Projeções feitas também pelo FMI, baseadas nas medidas iniciais adotadas pelos governos para combater a crise, indicam que a dívida pública no mundo deve crescer 13 pontos percentuais e corresponder a 96,4% do PIB mundial no final de 2020. As economias mais avançadas, que são as mais afetadas pelo vírus, devem ver a relação dívida/PIB subir para 122,4%, enquanto a dos Estados Unidos, aumentar mais de 20 pontos percentuais, saltando de 109% para 131,1%. Números que representam mais que o dobro dos limites aceitáveis para o endividamento dos governos pela teoria econômica ortodoxa.

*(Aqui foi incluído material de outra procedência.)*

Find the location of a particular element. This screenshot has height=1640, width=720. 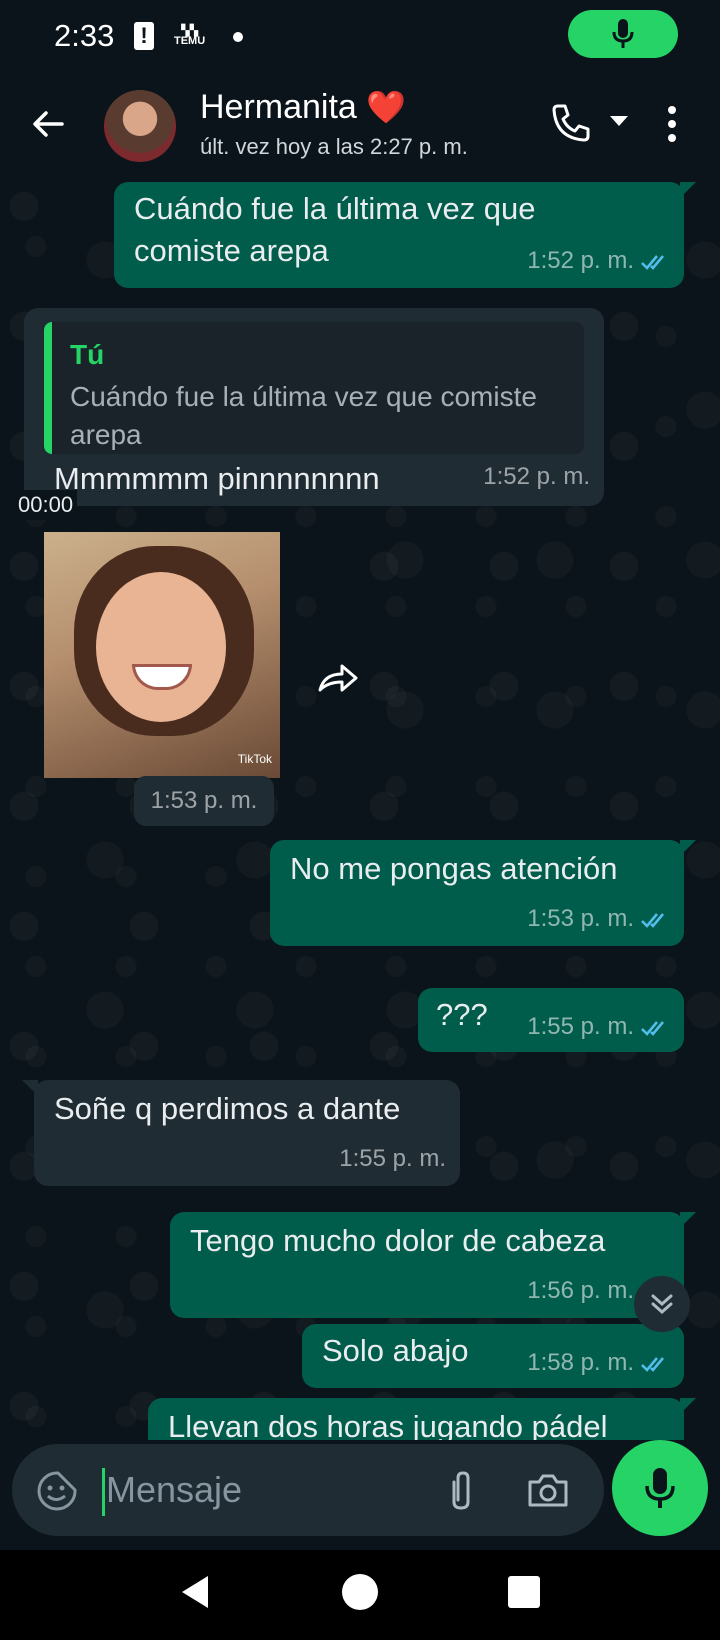

double-chevron-down-icon is located at coordinates (662, 1304).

Para as economias emergentes, que inclui a China, a previsão é de que o crescimento da dívida seja menor, mas ainda assim apreciável, de 10 pontos percentuais, saltando de 53,2% para 62%, enquanto na América Latina este avanço pode se dar com menor força, indo de 70,5% para 78%. No Brasil, de acordo com a sua metodologia de cálculo da dívida, que difere da empregada pelo banco central brasileiro, de 89,5% para 98,2% do PIB. O FMI deixa claro que, no entanto, tais projeções podem piorar no caso de a epidemia se prolongar por mais tempo do que se imagina e exigir medidas adicionais dos governos, o que, tudo indica neste momento, seja o mais provável.

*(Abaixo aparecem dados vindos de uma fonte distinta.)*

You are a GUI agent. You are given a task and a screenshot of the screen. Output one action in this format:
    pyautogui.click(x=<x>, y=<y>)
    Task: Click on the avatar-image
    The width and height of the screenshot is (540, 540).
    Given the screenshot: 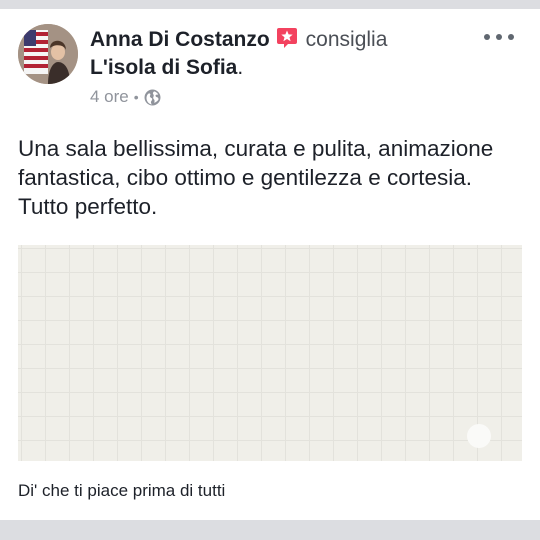 What is the action you would take?
    pyautogui.click(x=48, y=54)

O fato é que a crise do coronavírus, da qual ainda não se sabe quando o mundo escapará, trouxe uma nova realidade para o sistema econômico com o fechamento “forçado” de empresas e interrupção de suas operações e faturamento, exigindo a ação dos governos para salvá-las da bancarrota, assim como para salvar vidas humanas, jogando dinheiro nos sistemas de saúde e garantindo sua renda para o consumo, mesmo tendo, para isso, de ver explodirem seus níveis de endividamento. Sabe-se, por tudo isso, que a recuperação será lenta e demorada por que a economia terá de ser reerguida sobre os escombros causados por essa crise, mas permanece a incógnita de qual pensamento prevalecerá, após seu término, que pode gerar melhores frutos para o futuro do capitalismo, para definir a melhor estratégia a ser seguida no tocante à solução dos problemas que foram com ela criados, incluindo o do aumento do endividamento dos Estados.

Se predominar a proposta que vem sendo defendida pelo pensamento neoliberal de que, superada a crise, deve-se promover severos ajustes nas contas públicas, a recessão não deixará tão cedo o cenário, com uma parcela expressiva da população empobrecida, sem emprego e renda, podendo-se desencadear conflitos sociais incontornáveis. Mas se, por outro lado, prevalecer o bom senso, como ocorreu na crise da década de 30 do século passado e após a Segunda Guerra, de que parte dessa dívida, que nada mais é que a riqueza financeira privada, deve ser desvalorizada ou paga com a cobrança de um imposto extraordinário sobre os ricos, então restará a esperança de que o sistema possa ser reconstruído, com maior justiça e solidariedade.